» Excerpted text:
- - - -

Who is in charge when it comes to your goals? Are you or someone else? Most salespeople, when pushed, will admit someone else is in charge when it comes to their goals – usually their manager. They also tend to push back about the number of these assigned targets and waste their energy complaining about the numbers they cannot control. 

If you want to succeed in sales, you must learn to focus only on what you can control and on your short-term and long-term goals. Looking at where you will be in the next 25 years or so will motivate and drive you to achieve your desired outcome – which is critical to your ongoing success.

Actions to take

Sales Is Not Customer Service. Do Not Confuse the Two

“A myth too many salespeople buy into is, the sales profession is just glorified customer service - taking care of customers by being nice to them.”

Sales is about creating incremental value. Every day, your focus must be on your leads, prospects, and customers. Your purpose is to help them see and achieve what they did not think was possible.

This means you will interrupt them, challenge them and push them when necessary. Sales is about delivering incremental value to the customer when they were not expecting it and most likely did not know they needed it!

If you are old enough, think back to the days before smartphones. We were happy with our flip phone; it was a massive improvement from the original ‘brick’ cell phones! Suddenly, Steve Jobs tells us that we need a smartphone – a device including a camera, music player, and computer all in one phone. This was not something we had thought about or were asking for as we did not see the possibility.

Sales is not customer service – but about showing the customer incremental outcomes for their business. Customer service is a key activity and essential to any company, but it lives in its own world. Clearly both departments interface with customers, but their objectives are different. Customer service can take care of where the customer is currently. Your role is moving the customer forward.

Actions to take

Sell First and Negotiate Second

“Negotiating does not have to be evil, and it does not have to be part of every sales transaction.”

A major misconception people have about sales is the idea that all salespeople want to do is negotiate. There is also a misconception that both sides are trying to take advantage of each other. No wonder people hate waking up on a Monday morning or any morning, as they know they will be negotiating a deal.

The best sales are ones with the need for zero negotiations. Negotiation is not a central part of closing the sale because both parties trust each other. Sales is about investing in others to know where they are coming from. This creates mutual trust.

- - - -

» Material supplied:
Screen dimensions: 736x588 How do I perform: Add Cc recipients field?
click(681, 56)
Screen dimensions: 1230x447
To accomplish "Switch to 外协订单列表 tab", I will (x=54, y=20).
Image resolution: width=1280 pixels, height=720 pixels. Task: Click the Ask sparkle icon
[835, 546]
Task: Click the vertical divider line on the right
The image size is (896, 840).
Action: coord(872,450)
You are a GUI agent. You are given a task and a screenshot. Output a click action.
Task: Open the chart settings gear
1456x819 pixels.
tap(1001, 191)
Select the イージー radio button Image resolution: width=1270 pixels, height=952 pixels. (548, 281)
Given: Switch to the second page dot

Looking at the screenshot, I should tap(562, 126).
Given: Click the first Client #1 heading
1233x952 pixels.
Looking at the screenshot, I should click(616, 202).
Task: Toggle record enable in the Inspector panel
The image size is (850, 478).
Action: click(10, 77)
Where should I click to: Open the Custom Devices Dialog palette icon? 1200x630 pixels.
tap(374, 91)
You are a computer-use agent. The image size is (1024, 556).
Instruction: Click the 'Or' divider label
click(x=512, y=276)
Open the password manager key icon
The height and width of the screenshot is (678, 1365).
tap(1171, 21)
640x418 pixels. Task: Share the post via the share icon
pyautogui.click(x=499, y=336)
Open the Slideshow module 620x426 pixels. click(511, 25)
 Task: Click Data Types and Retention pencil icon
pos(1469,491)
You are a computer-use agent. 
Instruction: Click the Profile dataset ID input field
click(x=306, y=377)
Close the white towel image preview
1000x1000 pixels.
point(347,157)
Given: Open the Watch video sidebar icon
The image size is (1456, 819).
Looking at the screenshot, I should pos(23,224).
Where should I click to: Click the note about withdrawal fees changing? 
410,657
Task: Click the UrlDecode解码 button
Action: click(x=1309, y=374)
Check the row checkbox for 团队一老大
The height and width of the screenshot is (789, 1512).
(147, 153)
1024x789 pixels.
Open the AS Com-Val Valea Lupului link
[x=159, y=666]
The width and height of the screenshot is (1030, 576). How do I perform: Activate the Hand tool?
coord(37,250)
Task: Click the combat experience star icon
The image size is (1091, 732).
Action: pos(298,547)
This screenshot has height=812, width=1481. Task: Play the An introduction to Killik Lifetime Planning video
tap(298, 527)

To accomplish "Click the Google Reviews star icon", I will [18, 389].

- - - -

» Task set:
1. In the sales text, rewrite everything from "Sales is about creating" down to "see the possibility.", changing "incremental value" to "added value".
2. Turn the entries from the line containing "Image resolution: width=1280" down to the line containing "Action: click(10, 77)", both included, into a JSON list of strings with one string per line and blank lines omitted.

» Expected outputs:
1.
Sales is about creating added value. Every day, your focus must be on your leads, prospects, and customers. Your purpose is to help them see and achieve what they did not think was possible.

This means you will interrupt them, challenge them and push them when necessary. Sales is about delivering added value to the customer when they were not expecting it and most likely did not know they needed it!

If you are old enough, think back to the days before smartphones. We were happy with our flip phone; it was a massive improvement from the original ‘brick’ cell phones! Suddenly, Steve Jobs tells us that we need a smartphone – a device including a camera, music player, and computer all in one phone. This was not something we had thought about or were asking for as we did not see the possibility.

2.
[
  "Image resolution: width=1280 pixels, height=720 pixels. Task: Click the Ask sparkle icon",
  "[835, 546]",
  "Task: Click the vertical divider line on the right",
  "The image size is (896, 840).",
  "Action: coord(872,450)",
  "You are a GUI agent. You are given a task and a screenshot. Output a click action.",
  "Task: Open the chart settings gear",
  "1456x819 pixels.",
  "tap(1001, 191)",
  "Select the イージー radio button Image resolution: width=1270 pixels, height=952 pixels. (548, 281)",
  "Given: Switch to the second page dot",
  "Looking at the screenshot, I should tap(562, 126).",
  "Given: Click the first Client #1 heading",
  "1233x952 pixels.",
  "Looking at the screenshot, I should click(616, 202).",
  "Task: Toggle record enable in the Inspector panel",
  "The image size is (850, 478).",
  "Action: click(10, 77)"
]